In November 2008, with the financial crisis in full swing, Queen Elizabeth attended a ceremony at the London School of Economics. Facing an audience of high ranked academics, she posed a simple question: “Why did nobody notice it?”
How could it be that no one among the smartest economists, commentators, and policymakers in all her kingdom – and beyond – had been able to see the formation of a bubble of such dimensions?
Illustration of The Emperor’s New Clothes by Vilhelm Pedersen, Andersen’s first illustrator
And yet critical facts were readily available – facts that could have warned about the craziness of the housing market, on which an even bigger financial house of cards had been erected. A short trip to a “regular” American neighbourhood – like the one undertaken by Mark Baum in The Big Short – would have presented an endless list of properties under foreclosure, real estate agents openly bragging about the laxity of credit requirements, and exotic dancers with multiple mortgage-financed properties.1
Such evidence would have been sufficient to convince most people of the existence of a bubble. However, in London, New York and the other financial centres of the world, an entire class of experts kept blatantly ignoring the facts, anecdotal evidence, and common sense that could have anticipated what was about to happen.

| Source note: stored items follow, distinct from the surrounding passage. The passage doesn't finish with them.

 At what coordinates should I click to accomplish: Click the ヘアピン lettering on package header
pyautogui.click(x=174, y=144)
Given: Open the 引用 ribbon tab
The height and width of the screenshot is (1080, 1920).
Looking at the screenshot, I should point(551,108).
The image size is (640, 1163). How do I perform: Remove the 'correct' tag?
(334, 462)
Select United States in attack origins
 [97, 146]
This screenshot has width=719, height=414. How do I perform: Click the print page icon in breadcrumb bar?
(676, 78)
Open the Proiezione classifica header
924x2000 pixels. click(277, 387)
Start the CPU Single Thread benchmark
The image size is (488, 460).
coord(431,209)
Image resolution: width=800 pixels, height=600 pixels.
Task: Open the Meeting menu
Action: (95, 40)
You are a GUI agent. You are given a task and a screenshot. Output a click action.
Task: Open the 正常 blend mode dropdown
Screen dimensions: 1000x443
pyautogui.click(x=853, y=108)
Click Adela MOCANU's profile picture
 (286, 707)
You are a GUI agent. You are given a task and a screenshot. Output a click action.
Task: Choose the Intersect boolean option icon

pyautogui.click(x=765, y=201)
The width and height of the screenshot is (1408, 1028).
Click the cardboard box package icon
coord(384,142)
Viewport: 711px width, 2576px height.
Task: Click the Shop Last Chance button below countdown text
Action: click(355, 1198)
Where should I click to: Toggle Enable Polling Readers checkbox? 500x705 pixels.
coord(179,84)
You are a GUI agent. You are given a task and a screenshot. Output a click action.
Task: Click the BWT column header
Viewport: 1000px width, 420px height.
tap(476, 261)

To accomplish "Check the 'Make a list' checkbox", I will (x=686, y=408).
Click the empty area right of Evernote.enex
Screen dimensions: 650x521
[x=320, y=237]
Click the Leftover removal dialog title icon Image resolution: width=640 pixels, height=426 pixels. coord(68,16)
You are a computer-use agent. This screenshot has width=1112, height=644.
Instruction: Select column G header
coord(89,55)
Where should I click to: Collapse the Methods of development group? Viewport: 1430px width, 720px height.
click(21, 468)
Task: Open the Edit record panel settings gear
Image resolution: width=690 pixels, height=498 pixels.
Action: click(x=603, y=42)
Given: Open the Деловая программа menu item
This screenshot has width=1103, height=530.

This is a high profile example of a more general situation in which a narrative establishes itself and resists being disproven, even when it is clearly contradicted by information right under our noses. Like the crowd in Hans Christian Andersen’s famous parable, we watch our sovereign parading naked in the street, but are unable to see through his invisible clothes. Until a young boy steps forward and with a little common sense lifts the veil on our “common talk”.